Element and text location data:
§

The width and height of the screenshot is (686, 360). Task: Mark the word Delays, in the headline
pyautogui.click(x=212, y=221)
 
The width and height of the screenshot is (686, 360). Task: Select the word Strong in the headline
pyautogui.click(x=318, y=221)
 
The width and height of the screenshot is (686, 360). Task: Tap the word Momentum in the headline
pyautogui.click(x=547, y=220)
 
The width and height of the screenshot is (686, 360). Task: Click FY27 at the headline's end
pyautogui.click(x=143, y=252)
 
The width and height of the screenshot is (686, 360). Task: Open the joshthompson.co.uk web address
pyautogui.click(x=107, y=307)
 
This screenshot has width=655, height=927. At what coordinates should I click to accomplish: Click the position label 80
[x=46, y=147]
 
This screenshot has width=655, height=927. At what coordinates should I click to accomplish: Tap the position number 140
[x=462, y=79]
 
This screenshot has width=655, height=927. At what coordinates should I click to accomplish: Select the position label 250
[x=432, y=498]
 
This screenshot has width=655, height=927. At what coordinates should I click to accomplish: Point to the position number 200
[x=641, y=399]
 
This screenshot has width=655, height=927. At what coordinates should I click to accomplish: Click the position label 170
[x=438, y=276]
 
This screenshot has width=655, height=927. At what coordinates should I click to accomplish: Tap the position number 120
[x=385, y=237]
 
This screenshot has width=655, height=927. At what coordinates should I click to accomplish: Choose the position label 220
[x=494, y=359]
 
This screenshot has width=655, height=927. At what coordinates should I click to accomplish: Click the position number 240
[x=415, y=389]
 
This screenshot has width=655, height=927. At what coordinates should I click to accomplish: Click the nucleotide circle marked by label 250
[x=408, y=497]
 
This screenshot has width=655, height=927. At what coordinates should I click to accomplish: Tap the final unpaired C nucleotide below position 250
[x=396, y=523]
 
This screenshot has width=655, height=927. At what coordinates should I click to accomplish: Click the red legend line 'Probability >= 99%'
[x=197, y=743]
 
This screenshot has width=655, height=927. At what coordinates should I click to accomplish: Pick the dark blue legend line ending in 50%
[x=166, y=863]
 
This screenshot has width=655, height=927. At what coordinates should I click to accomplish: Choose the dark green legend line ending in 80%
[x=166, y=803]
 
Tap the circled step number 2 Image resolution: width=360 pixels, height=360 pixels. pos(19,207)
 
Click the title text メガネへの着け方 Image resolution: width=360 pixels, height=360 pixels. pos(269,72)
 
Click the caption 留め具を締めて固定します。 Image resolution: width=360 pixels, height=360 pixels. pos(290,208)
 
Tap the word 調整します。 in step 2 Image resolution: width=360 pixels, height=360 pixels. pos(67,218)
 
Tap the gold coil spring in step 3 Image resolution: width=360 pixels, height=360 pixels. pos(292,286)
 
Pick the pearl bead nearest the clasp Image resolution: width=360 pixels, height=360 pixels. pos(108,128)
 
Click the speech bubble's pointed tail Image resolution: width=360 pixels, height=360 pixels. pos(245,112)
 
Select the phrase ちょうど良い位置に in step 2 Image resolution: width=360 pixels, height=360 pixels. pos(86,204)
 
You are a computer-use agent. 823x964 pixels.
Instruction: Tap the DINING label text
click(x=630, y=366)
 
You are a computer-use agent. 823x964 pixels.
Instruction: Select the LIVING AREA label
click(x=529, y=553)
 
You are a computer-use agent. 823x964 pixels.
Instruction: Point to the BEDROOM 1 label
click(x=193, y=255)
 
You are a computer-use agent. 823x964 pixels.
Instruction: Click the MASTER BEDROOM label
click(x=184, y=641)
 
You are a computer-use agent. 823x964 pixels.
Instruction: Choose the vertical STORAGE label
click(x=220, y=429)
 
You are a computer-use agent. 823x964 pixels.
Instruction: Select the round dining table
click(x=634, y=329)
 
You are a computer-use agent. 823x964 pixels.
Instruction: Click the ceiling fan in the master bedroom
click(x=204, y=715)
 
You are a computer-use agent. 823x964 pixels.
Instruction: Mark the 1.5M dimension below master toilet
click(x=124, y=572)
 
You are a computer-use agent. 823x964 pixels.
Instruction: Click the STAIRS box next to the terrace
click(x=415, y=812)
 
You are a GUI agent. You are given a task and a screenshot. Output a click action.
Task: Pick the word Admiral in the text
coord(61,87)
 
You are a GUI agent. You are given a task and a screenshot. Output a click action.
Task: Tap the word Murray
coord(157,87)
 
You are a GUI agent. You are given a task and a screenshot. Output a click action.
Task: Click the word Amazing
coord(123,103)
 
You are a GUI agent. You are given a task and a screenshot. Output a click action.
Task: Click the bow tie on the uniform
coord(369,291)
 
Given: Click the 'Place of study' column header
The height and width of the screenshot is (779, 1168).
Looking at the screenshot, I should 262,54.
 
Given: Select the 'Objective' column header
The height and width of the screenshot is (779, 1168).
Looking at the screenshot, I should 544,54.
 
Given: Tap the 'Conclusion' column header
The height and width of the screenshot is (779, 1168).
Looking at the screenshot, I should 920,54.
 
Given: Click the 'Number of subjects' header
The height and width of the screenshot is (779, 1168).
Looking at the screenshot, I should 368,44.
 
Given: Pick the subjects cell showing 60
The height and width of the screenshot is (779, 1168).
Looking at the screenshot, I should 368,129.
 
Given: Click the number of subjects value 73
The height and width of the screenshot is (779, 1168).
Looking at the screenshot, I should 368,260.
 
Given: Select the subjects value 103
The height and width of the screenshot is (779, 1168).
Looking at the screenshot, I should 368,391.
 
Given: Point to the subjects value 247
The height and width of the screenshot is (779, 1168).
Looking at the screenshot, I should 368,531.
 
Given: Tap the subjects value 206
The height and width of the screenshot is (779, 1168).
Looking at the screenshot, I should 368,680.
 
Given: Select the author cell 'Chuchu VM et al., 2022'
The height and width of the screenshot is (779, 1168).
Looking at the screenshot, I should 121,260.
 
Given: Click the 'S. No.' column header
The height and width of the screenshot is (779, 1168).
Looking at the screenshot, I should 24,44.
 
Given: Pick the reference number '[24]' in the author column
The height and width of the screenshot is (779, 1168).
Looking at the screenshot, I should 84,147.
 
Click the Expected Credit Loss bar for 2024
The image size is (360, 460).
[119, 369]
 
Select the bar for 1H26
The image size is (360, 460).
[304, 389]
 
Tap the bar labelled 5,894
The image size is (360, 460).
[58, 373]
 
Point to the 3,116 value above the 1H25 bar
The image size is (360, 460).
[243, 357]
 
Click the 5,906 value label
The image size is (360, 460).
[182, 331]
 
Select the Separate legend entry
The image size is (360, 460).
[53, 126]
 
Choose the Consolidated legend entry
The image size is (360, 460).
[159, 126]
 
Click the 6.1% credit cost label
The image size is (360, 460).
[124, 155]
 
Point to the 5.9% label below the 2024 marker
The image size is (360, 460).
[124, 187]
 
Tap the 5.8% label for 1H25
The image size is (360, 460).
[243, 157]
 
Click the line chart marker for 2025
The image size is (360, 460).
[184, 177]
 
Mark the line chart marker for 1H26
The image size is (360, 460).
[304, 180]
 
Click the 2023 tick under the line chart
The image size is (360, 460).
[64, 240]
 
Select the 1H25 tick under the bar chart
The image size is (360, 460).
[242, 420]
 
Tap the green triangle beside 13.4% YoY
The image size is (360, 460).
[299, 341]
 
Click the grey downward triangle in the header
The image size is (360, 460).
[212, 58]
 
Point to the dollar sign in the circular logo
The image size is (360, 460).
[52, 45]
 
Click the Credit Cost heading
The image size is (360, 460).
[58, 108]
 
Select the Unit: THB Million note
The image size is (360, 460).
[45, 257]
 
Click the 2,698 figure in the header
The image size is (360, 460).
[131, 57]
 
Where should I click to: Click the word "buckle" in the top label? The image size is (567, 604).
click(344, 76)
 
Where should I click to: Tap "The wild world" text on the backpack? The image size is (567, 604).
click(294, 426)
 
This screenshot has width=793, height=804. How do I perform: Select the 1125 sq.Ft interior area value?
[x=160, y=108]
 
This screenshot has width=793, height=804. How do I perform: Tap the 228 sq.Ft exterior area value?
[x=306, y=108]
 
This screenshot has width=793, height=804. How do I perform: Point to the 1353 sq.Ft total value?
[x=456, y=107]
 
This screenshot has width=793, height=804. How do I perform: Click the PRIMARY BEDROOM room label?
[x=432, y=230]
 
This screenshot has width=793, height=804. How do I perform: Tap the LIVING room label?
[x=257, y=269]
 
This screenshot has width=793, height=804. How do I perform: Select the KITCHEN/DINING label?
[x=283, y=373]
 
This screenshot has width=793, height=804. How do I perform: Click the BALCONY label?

§

GIVEN PROBLEM: Copy the material word for word, from its first line through the line containing "pyautogui.click(x=318, y=221)", including both of those lines.

FULL SOLUTION:
The width and height of the screenshot is (686, 360). Task: Mark the word Delays, in the headline
pyautogui.click(x=212, y=221)
 
The width and height of the screenshot is (686, 360). Task: Select the word Strong in the headline
pyautogui.click(x=318, y=221)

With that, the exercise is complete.